◆ Schriftliche Aufgabe a ◆
Gib aus den Einträgen alles von der Zeile mit „Where should I click to: Click the Fully“ bis hinunter zur Zeile mit „Looking at the screenshot, I should point(299,101).“ unverändert wieder, beide Zeilen eingeschlossen.
****************************************
Dieses Konzertende bedeutete für mich der armenische Geist. Dies geht über den Genozid hinaus, dies ist für die Zukunft, für die junge Generation.
Nachdem ich nach Hause zurückgekehrt war, schickte ich den Kindern ein paar Zeilen:
‘Ihr mögt jung sein, aber eure Herzen und Seelen strahlen durch euer Singen – so klar wie fließendes Wasser, so hell wie Sterne, so frisch wie Morgentau, aber laut und stark wie das armenische Volk.’
Dank muss an das unterstützende musikalisch/pädagogische Team gehen: Marine Margaryan, die unglaubliche Pianistin, Marine Avetisyan und Manuel Ohanyan, die assistierenden Chorleiter, die dafür sorgen, dass dieses besondere Juwel weiterhin seine Botschaft von Liebe, Schönheit und Frieden ausstrahlen kann, in alle Welt.
****************************************
◆ Schriftliche Aufgabe b ◆
Schreib aus dem Konzertbericht alles von „Dieses Konzertende bedeutete“ bis hinunter zu „in alle Welt.“ wortgetreu ab.

(Einträge mit Positionsangaben)
****************************************
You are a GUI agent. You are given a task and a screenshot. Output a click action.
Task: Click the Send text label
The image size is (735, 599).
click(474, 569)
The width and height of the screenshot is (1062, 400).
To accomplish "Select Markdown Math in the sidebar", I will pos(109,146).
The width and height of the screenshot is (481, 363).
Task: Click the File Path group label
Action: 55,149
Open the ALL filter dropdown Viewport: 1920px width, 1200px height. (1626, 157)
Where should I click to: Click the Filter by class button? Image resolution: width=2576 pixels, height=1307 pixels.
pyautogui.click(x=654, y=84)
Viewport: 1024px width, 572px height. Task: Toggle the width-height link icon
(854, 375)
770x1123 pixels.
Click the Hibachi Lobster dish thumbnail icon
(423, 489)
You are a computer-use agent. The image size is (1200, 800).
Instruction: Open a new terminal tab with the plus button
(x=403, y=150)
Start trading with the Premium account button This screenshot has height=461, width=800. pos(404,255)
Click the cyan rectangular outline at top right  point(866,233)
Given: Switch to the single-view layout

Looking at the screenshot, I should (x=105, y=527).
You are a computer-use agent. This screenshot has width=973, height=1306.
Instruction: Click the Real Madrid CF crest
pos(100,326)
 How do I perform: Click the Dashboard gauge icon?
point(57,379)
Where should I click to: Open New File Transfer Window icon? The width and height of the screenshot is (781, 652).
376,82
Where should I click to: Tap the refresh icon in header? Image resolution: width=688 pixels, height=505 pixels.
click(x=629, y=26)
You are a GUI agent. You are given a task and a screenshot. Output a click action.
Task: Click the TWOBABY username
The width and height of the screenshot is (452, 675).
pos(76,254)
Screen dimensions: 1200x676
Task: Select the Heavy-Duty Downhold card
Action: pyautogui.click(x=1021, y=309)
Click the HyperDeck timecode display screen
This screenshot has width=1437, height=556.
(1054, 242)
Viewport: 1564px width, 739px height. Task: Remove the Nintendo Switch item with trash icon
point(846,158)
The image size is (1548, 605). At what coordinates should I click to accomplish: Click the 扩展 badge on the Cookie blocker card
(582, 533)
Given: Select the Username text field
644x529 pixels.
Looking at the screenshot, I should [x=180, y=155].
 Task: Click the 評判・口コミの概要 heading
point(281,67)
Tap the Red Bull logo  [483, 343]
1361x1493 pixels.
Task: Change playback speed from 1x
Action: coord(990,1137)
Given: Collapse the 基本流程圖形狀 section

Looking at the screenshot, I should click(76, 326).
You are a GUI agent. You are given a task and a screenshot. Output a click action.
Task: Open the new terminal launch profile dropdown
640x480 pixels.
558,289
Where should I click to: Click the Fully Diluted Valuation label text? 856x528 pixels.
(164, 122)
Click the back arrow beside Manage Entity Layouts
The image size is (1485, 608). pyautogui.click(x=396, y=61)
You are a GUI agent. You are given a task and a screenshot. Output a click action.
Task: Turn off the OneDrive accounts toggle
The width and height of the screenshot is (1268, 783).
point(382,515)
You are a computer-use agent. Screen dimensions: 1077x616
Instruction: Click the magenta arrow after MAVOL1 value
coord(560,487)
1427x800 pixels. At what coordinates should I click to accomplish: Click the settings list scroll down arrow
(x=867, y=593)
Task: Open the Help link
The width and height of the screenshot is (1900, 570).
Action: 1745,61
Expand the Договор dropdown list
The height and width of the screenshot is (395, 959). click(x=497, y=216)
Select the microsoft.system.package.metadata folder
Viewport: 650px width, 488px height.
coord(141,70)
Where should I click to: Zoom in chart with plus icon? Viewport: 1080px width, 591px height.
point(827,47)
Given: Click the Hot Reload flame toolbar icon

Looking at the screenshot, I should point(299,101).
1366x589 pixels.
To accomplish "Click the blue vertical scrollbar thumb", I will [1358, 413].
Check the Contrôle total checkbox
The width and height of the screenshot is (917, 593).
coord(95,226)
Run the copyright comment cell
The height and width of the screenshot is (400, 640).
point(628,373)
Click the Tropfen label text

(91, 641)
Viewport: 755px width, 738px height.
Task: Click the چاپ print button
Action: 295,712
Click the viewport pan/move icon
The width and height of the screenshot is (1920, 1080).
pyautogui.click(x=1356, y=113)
****************************************
◆ Fertige Antwort a ◆
Where should I click to: Click the Fully Diluted Valuation label text? 856x528 pixels.
(164, 122)
Click the back arrow beside Manage Entity Layouts
The image size is (1485, 608). pyautogui.click(x=396, y=61)
You are a GUI agent. You are given a task and a screenshot. Output a click action.
Task: Turn off the OneDrive accounts toggle
The width and height of the screenshot is (1268, 783).
point(382,515)
You are a computer-use agent. Screen dimensions: 1077x616
Instruction: Click the magenta arrow after MAVOL1 value
coord(560,487)
1427x800 pixels. At what coordinates should I click to accomplish: Click the settings list scroll down arrow
(x=867, y=593)
Task: Open the Help link
The width and height of the screenshot is (1900, 570).
Action: 1745,61
Expand the Договор dropdown list
The height and width of the screenshot is (395, 959). click(x=497, y=216)
Select the microsoft.system.package.metadata folder
Viewport: 650px width, 488px height.
coord(141,70)
Where should I click to: Zoom in chart with plus icon? Viewport: 1080px width, 591px height.
point(827,47)
Given: Click the Hot Reload flame toolbar icon

Looking at the screenshot, I should point(299,101).

◆ Fertige Antwort b ◆
Dieses Konzertende bedeutete für mich der armenische Geist. Dies geht über den Genozid hinaus, dies ist für die Zukunft, für die junge Generation.
Nachdem ich nach Hause zurückgekehrt war, schickte ich den Kindern ein paar Zeilen:
‘Ihr mögt jung sein, aber eure Herzen und Seelen strahlen durch euer Singen – so klar wie fließendes Wasser, so hell wie Sterne, so frisch wie Morgentau, aber laut und stark wie das armenische Volk.’
Dank muss an das unterstützende musikalisch/pädagogische Team gehen: Marine Margaryan, die unglaubliche Pianistin, Marine Avetisyan und Manuel Ohanyan, die assistierenden Chorleiter, die dafür sorgen, dass dieses besondere Juwel weiterhin seine Botschaft von Liebe, Schönheit und Frieden ausstrahlen kann, in alle Welt.